The input |
******************************
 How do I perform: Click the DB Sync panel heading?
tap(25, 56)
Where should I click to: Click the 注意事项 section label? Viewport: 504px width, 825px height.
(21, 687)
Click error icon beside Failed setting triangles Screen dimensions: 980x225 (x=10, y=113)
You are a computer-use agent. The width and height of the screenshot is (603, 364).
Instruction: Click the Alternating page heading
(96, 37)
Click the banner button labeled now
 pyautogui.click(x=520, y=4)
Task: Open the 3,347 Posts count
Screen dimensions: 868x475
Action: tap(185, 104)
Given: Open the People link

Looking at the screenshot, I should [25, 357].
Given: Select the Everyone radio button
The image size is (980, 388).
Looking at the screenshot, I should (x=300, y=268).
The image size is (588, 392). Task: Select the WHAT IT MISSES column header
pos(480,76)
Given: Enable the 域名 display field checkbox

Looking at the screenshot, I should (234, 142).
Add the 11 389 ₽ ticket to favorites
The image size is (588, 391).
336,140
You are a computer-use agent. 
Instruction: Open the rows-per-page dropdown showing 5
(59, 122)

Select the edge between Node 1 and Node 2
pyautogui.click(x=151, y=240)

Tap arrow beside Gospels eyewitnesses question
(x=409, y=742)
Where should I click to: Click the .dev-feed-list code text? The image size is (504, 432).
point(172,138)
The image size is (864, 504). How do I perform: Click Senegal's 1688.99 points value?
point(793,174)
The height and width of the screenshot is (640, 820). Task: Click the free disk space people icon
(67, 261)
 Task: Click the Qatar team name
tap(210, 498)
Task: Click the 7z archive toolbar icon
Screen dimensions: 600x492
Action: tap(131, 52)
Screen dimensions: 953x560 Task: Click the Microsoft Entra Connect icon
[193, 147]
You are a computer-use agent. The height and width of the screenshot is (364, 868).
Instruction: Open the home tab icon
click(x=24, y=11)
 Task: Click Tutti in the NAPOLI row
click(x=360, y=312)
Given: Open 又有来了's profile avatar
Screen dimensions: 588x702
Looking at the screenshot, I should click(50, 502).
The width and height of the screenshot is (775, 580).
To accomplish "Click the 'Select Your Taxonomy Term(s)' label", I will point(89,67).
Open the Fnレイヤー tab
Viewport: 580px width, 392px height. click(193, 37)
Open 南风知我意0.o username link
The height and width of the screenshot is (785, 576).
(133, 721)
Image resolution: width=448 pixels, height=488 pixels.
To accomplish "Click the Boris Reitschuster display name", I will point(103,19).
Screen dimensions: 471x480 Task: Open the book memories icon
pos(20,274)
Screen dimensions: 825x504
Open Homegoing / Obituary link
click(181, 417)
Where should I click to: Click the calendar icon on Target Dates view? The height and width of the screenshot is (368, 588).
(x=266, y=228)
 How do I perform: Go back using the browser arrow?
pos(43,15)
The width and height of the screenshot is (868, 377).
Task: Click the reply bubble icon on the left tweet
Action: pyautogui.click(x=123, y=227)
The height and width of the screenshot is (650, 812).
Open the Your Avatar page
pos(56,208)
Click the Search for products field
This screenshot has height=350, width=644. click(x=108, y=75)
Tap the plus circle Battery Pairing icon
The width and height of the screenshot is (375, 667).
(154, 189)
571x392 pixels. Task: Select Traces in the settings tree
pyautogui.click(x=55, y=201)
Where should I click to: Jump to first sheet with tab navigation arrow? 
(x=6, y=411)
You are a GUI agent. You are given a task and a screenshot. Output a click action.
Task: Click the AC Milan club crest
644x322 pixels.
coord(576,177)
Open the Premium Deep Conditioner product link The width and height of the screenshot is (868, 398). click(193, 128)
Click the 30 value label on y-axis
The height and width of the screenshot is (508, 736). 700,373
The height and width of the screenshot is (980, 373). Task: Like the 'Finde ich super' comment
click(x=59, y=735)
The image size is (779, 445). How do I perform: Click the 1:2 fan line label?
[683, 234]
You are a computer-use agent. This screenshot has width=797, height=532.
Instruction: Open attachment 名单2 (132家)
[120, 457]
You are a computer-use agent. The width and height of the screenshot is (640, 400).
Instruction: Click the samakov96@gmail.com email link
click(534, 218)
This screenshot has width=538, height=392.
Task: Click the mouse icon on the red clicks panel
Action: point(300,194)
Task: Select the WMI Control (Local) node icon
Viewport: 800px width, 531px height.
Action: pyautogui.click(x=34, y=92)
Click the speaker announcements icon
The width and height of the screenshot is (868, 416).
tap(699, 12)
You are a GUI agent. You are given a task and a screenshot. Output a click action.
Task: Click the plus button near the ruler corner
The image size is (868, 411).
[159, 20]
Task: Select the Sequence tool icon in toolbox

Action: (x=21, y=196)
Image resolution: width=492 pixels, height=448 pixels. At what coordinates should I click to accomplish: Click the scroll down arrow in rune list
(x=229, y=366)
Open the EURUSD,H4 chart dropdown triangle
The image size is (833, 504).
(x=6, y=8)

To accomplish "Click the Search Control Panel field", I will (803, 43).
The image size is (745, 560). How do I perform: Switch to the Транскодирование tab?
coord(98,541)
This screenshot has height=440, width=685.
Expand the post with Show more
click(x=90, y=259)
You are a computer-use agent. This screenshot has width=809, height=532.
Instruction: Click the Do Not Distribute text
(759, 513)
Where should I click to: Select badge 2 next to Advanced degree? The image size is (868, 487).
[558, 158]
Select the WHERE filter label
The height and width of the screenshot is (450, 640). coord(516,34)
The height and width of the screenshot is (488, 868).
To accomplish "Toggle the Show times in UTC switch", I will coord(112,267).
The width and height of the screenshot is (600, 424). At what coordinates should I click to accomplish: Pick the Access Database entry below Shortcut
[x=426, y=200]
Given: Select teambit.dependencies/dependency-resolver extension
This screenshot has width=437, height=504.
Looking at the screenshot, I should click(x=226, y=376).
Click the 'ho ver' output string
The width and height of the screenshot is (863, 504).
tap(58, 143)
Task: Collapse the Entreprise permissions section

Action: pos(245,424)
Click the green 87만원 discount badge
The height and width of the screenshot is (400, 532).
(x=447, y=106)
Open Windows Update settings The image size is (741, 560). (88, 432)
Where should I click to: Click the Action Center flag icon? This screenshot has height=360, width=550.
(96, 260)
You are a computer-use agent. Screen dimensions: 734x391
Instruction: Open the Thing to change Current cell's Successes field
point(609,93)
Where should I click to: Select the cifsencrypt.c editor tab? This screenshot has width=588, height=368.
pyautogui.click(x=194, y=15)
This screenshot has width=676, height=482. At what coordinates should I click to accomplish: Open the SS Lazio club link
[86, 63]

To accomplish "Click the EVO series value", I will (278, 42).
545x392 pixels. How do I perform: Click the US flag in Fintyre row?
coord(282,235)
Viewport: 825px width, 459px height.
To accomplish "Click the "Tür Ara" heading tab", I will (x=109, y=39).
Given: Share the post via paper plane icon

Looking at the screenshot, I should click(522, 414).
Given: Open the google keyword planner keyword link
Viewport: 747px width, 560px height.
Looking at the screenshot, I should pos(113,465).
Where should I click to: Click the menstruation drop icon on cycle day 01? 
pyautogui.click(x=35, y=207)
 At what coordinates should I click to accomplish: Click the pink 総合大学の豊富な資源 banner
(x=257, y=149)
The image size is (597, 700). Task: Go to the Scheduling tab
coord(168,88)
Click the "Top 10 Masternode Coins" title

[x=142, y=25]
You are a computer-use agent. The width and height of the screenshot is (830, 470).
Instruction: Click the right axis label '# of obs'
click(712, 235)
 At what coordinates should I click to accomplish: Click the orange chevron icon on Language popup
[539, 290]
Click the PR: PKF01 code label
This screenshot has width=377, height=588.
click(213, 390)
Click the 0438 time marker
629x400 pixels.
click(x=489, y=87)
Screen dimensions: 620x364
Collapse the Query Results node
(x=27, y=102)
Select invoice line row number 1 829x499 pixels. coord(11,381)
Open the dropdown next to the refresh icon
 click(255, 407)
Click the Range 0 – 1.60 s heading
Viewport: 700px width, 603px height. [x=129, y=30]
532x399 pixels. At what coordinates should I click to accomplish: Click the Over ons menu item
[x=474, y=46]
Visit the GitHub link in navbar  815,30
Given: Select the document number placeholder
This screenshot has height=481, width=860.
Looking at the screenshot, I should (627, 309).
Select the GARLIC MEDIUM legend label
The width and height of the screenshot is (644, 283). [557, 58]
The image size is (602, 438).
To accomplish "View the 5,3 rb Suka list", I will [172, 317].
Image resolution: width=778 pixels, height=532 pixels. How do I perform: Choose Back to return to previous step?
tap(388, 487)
******************************
Problem |
Output, exactly and with nothing else, the lines from the line containing "Image resolution: width=778" to the end of the entries.

Answer to this task |
Image resolution: width=778 pixels, height=532 pixels. How do I perform: Choose Back to return to previous step?
tap(388, 487)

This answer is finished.